Os dejo esta frase con su correspondiente reflexión


He escogido esta frase para empezar el fin de semana reflexionando en cómo pasamos nuestra vida ansiosos por librar del trabajo y poder ser felices.

Muchas veces he escuchado que hay que buscarse un trabajo que nos guste para tener una vida completa y feliz, para no tener que estar frustrado hasta que llega nuestro día de libranza... ¿pero es eso posible?

En ocasiones sí, uno es privilegiado y se encuentra que tiene un trabajo excitante, emocionante y que le motiva a levantarse cada mañana.

Sin embargo existe una gran parte de la población que tiene que conformarse con un trabajo que le permita pagar las facturas, algo que a día de hoy es también un privilegio.

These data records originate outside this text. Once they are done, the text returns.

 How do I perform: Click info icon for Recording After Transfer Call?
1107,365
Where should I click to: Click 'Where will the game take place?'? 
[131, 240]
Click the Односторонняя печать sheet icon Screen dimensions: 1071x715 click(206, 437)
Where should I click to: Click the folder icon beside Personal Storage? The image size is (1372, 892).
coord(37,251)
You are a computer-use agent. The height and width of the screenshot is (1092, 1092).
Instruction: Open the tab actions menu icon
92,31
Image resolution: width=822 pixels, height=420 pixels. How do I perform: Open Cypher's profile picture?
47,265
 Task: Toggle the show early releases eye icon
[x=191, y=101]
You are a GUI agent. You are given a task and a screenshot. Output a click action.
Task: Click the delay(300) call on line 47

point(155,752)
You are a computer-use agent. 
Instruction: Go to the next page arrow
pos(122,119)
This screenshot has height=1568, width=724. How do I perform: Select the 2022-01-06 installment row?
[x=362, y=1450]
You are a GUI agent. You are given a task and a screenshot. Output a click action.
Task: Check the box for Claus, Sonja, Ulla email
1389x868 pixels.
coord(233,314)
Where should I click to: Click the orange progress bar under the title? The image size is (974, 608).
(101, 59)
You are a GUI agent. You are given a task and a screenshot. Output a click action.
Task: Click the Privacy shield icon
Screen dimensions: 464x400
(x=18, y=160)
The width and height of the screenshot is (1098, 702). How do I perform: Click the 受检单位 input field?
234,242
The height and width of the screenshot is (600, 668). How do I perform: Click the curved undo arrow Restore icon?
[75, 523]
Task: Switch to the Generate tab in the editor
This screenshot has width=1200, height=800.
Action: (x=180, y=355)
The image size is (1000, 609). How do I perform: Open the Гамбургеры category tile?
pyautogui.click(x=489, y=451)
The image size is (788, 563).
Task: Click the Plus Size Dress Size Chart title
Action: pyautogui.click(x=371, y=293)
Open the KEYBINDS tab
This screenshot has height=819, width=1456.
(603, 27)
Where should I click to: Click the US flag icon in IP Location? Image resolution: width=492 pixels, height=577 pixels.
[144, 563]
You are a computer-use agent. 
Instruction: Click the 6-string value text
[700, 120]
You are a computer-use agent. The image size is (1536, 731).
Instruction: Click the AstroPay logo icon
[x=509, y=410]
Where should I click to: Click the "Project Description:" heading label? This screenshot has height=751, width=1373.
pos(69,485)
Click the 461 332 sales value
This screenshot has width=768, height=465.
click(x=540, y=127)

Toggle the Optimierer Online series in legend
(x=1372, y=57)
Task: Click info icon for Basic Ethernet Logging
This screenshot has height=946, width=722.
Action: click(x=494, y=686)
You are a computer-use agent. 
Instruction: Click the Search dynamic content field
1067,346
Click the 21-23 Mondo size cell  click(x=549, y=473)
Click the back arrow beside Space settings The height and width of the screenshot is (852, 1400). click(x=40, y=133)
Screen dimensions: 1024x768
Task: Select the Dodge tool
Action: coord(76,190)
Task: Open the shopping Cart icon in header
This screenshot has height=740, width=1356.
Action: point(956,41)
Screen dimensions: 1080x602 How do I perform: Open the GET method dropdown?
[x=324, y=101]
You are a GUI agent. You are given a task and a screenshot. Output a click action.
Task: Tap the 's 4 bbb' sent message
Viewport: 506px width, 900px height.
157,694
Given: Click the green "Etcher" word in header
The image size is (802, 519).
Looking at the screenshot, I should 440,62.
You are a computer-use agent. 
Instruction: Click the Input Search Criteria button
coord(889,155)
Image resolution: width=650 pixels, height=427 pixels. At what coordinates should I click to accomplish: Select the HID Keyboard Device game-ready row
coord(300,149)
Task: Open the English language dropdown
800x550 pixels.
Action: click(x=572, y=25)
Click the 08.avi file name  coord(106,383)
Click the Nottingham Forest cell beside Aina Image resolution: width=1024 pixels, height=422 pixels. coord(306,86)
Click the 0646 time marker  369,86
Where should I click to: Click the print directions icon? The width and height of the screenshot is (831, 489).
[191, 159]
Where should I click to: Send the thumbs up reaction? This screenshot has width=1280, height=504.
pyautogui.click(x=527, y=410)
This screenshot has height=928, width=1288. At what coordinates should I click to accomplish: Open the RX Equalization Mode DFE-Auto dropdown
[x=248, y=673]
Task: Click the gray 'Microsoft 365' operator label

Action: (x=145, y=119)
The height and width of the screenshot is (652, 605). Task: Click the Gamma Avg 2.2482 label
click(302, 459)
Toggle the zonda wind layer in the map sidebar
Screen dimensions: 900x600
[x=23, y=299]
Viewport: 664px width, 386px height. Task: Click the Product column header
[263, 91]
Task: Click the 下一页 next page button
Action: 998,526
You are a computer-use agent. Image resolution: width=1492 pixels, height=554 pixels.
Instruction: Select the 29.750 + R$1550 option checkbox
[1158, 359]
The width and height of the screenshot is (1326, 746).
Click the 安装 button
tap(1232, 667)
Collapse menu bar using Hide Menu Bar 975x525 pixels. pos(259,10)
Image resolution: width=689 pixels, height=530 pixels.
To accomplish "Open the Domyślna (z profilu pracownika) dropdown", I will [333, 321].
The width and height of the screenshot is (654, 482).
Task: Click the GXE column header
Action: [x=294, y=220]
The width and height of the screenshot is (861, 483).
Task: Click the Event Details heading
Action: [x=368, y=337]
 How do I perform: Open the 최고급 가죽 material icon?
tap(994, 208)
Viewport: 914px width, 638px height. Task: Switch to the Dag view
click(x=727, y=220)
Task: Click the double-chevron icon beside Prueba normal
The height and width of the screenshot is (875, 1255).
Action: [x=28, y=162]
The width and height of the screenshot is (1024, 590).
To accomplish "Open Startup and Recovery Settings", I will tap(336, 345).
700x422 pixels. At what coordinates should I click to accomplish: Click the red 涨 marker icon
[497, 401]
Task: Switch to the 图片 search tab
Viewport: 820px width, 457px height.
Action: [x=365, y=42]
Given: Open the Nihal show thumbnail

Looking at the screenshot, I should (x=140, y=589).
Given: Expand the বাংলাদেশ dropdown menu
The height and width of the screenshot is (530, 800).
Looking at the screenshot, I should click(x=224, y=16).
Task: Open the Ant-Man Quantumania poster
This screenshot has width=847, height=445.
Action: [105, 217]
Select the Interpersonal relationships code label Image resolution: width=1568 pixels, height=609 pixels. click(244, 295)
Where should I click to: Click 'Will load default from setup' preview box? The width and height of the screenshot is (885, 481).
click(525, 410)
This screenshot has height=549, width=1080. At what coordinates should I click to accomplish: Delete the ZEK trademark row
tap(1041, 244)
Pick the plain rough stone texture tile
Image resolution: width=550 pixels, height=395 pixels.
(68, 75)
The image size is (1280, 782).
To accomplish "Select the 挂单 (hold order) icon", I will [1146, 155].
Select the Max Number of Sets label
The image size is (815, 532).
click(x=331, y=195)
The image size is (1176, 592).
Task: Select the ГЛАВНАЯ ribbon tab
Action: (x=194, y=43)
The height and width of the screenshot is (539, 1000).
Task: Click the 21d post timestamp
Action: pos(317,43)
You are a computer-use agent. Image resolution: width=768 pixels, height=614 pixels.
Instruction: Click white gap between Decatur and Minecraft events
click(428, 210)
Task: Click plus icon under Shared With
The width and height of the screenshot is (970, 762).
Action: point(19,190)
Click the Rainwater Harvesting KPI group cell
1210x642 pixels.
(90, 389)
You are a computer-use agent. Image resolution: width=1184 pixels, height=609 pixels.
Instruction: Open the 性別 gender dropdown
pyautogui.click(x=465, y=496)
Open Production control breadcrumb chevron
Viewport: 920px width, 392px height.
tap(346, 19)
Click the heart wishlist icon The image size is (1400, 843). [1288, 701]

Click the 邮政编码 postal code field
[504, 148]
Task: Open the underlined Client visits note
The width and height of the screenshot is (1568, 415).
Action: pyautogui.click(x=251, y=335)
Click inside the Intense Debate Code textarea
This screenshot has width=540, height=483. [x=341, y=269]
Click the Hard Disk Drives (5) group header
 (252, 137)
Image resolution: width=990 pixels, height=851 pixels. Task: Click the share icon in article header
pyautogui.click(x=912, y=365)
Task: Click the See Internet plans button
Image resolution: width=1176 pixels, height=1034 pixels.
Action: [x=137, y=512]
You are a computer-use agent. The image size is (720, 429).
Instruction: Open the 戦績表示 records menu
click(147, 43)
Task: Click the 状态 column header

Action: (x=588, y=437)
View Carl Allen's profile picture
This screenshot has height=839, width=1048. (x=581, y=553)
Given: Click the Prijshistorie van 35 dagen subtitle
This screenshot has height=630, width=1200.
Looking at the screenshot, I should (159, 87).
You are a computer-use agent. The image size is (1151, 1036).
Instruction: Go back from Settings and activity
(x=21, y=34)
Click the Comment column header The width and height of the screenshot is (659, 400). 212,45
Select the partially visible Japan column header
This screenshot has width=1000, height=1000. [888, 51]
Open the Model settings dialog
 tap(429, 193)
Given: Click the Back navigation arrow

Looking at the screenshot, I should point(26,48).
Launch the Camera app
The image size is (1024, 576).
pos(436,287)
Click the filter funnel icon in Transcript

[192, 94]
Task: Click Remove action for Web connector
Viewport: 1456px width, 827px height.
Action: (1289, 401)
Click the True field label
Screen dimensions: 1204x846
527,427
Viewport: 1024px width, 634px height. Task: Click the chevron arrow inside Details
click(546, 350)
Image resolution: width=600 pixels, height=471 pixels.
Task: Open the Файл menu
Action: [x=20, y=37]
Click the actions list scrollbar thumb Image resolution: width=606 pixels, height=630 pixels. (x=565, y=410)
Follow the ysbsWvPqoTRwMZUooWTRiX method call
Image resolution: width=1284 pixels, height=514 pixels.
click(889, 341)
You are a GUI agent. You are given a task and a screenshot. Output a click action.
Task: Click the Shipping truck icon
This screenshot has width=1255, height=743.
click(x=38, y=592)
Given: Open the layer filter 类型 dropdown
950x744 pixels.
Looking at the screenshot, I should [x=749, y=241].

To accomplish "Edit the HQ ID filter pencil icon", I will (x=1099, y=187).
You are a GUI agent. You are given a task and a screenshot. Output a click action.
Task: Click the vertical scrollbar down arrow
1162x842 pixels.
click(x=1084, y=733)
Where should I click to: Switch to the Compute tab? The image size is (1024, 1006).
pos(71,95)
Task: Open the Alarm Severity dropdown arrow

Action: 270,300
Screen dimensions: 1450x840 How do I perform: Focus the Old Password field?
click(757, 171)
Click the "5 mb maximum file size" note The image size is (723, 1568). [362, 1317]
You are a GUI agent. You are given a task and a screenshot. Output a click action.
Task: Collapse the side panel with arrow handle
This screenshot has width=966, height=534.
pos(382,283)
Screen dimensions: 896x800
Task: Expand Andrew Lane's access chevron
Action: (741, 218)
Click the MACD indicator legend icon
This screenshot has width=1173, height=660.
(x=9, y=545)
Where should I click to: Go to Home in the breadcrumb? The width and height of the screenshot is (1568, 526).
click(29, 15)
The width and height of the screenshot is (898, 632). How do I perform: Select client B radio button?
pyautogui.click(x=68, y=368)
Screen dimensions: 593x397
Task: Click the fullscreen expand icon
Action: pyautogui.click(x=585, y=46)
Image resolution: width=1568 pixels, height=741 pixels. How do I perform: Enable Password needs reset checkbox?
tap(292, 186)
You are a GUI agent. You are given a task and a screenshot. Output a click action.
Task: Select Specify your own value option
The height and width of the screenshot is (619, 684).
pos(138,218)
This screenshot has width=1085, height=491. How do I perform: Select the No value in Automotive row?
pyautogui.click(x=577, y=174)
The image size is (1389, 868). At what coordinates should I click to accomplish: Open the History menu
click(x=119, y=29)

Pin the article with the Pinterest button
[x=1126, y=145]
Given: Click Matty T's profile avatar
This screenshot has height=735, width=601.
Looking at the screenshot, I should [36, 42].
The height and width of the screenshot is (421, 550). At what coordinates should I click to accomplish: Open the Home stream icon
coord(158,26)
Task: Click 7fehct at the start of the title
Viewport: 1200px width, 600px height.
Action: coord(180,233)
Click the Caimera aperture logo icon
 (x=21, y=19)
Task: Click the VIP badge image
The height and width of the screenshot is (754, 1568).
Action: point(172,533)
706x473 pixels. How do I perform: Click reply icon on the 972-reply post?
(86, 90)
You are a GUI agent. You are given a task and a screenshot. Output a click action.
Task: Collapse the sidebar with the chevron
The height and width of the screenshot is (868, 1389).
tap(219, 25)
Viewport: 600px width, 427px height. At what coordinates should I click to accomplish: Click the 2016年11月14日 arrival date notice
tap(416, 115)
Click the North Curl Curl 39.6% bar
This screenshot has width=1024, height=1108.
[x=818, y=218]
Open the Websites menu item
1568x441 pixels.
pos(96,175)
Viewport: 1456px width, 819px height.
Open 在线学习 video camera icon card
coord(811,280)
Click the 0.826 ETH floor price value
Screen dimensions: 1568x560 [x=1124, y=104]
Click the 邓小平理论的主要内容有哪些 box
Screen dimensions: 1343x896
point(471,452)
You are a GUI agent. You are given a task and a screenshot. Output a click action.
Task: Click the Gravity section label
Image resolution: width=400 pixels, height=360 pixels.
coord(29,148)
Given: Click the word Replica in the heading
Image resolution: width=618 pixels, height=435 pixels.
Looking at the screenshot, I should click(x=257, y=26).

Por eso pienso que no importa que el trabajo que tengamos nos parezca aburrido y monótono. Siempre hay alguna forma de ponerle pasión, de buscarle la chispa y aprender a trabajar con ánimo y alegría.

Este verano en la piscina municipal veía un socorrista hastiado, aburrido y sin ganas de hacer nada. Le veía sentado mirando con desgana a la piscina y con una cara que daba pena.
A su lado estaba otro socorrista que no paraba. Veía a un niño nadando y le explicaba cómo hacerlo mejor, me vio a mí con la piel un poco enrojecida y vino con crema para que no me quemase, estaba una niña aprendiendo a tirarse de cabeza y la motivaba dándole ánimos y diciéndole lo bien que lo hacía.
Y yo pensaba que el trabajo de socorrista tiene que ser muy aburrido, mirando nada más, vigilado que todo esté bien. Sin embargo me di cuenta que para el primer socorrista una jornada de trabajo tendría que resultarle el doble de larga que al segundo socorrista, el cual había aprendido a aportar valor a su trabajo, a buscarle el lado positivo y bonito, a sacarle todo el jugo a su labor.

Así que os deseos que busquéis en vuestro día a día alicientes para que logréis darle pasión a todo lo que hacéis y no paséis la semana deseando que llegue el viernes.